The temperature of the strongly pulsating fluidized bed was 0.3 m above the grate at 800-850 ° C. The temperature at the reactor outlet-15 sa was measured at 1050 ° C. The reaction gas contained 20% SO 2 and 1% C> 2 (v / v dry gas).

With a pressure drop in the grate and the fluidized bed of 0.15 bar, an average of 20 kg / h of bed material left the reactor. 6 t / h of fine combustion waste was removed from the waste heat boiler and the gas cleaning equipment.

SO2 production was 10.7 t / h.

Example 2

According to Example 1, a 7.5 t / h flotation jet with a moisture content of 25% was fed to the fluidized bed reactor. Instead of rinsing the shaft walls with water (800 l / h), they were rinsed with 90% sulfuric acid containing organic impurities (2 t / h). 18,000 m n / h air was fed to the fluidized bed reactor; 1 t / h of molten sulfur and the same amount as in Example 1 of a metal sulfate-sulfuric acid suspension were fed to the bed from the side.

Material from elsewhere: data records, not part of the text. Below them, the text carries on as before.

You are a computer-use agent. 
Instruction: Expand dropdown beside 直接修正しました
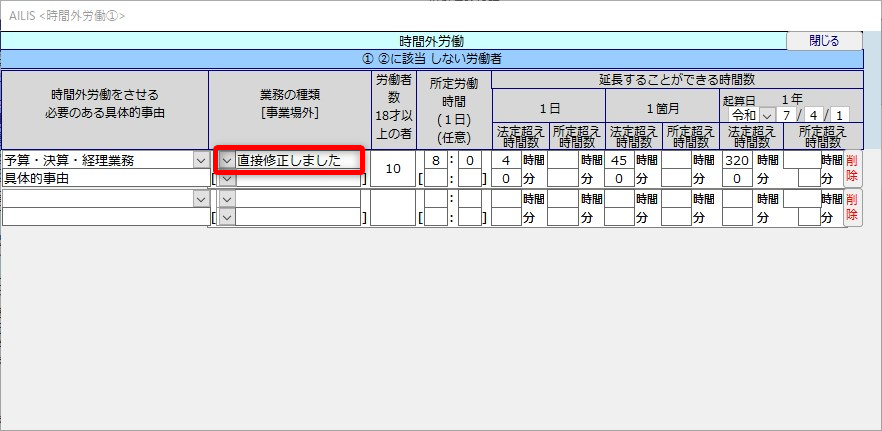click(x=227, y=160)
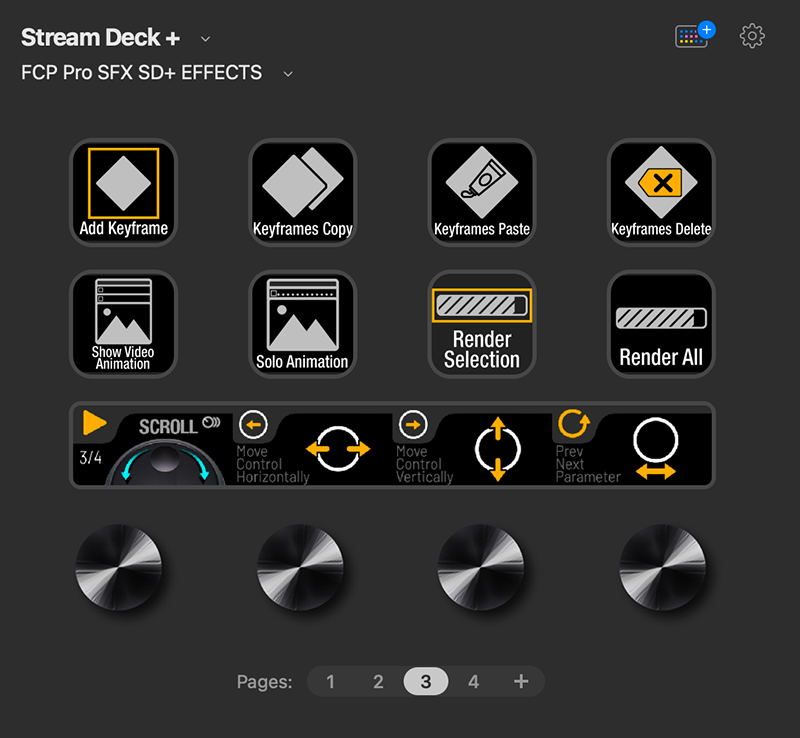Select page 2 of the pages bar
Screen dimensions: 800x738
(x=378, y=681)
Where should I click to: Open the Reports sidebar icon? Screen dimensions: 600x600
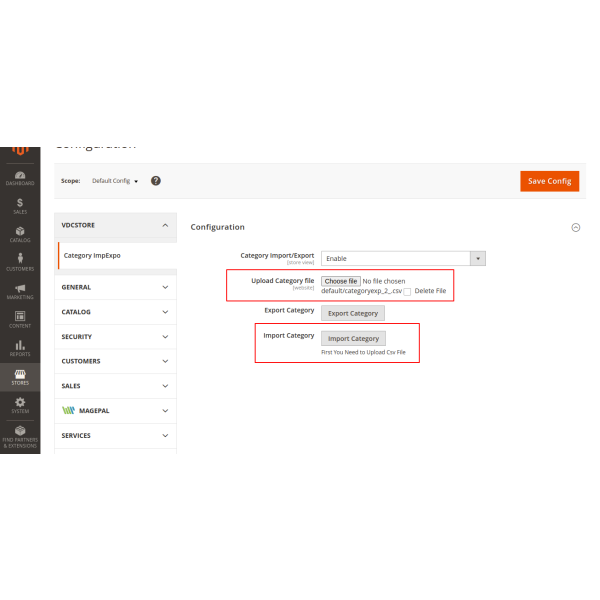20,347
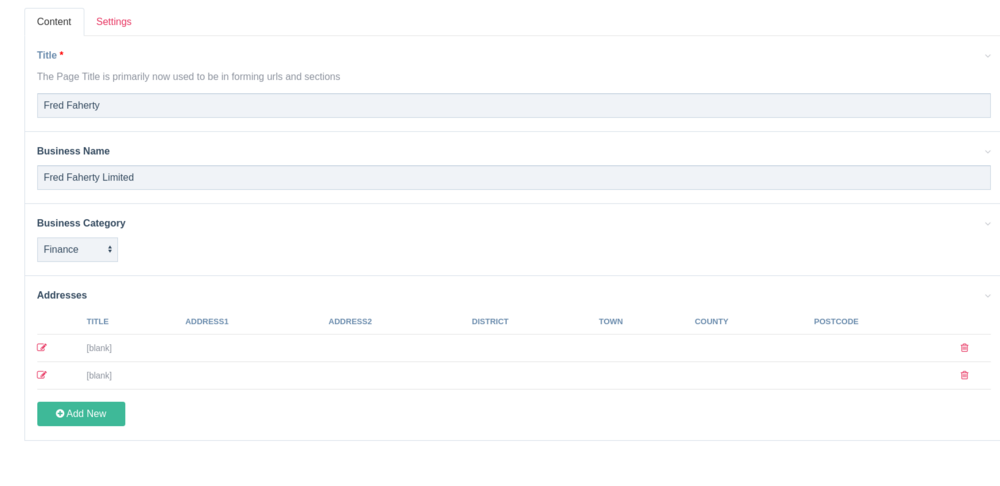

The reaction gas contained 23% by volume of SC> 2 and 1% by volume of O 2. The SO 2 production was 12.4 t / h. The temperature was 900-920 ° C above the grate and 950 ° C at the reactor outlet.

With a pressure drop of 0.17 bar, an average of 450 kg / h of coarse combustion waste 5,75792 and 5.5 t / h of finer combustion waste were removed from the fluidized bed 35 reactor and from the waste heat boiler and gas cleaning equipment.

Example 3

The following changes were made to Example 2; 5 In the stripping step, 90% sulfuric acid was replaced by a metal sulfate-sulfuric acid suspension. This suspension was fed a total of 7.3 t / h with the addition of 1.5 to 3 t / h. Except that the temperature at the reactor outlet.

10 decreased from 950 ° C to 930 ° C, no significant changes in operating conditions were observed compared to Example 2.

Claims (8)

Process for the production of sulfur dioxide by roasting sulfur pyrite in fluidized-bed reactors and cooling and optionally drying the reaction gases, characterized in that the sulfur pyrite is fed to the fluidized-bed reactor as a suspension consisting of flotation flux having a particle size of less than 0.1 mm and sulfuric acid. Process according to Claim 1, characterized in that the weight ratio between the flotation strip and the sulfuric acid is 5: 1 to 1: 5, particularly preferably 3: 1 to 1: 1. Process according to Claim 1 or 2, characterized in that the sulfuric acid content is at least 20%. Process according to one of Claims 1 to 3, characterized in that the sulfuric acid content is 40 to 90%. Process according to one of Claims 1 to 4, characterized in that the sulfuric acid contains metal sulphates. Process according to one of Claims 1 to 5, characterized in that the sulfuric acid contains 25 organic compounds. 6 75792 Method according to one of Claims 1 to 6, characterized in that carbonaceous fuels are mixed with the sulfur fuel. Process according to one of Claims 1 to 7, characterized in that the sulfuric acid-sulfur fiber suspension is fed to the fluidized-bed reactor by means of air blowing.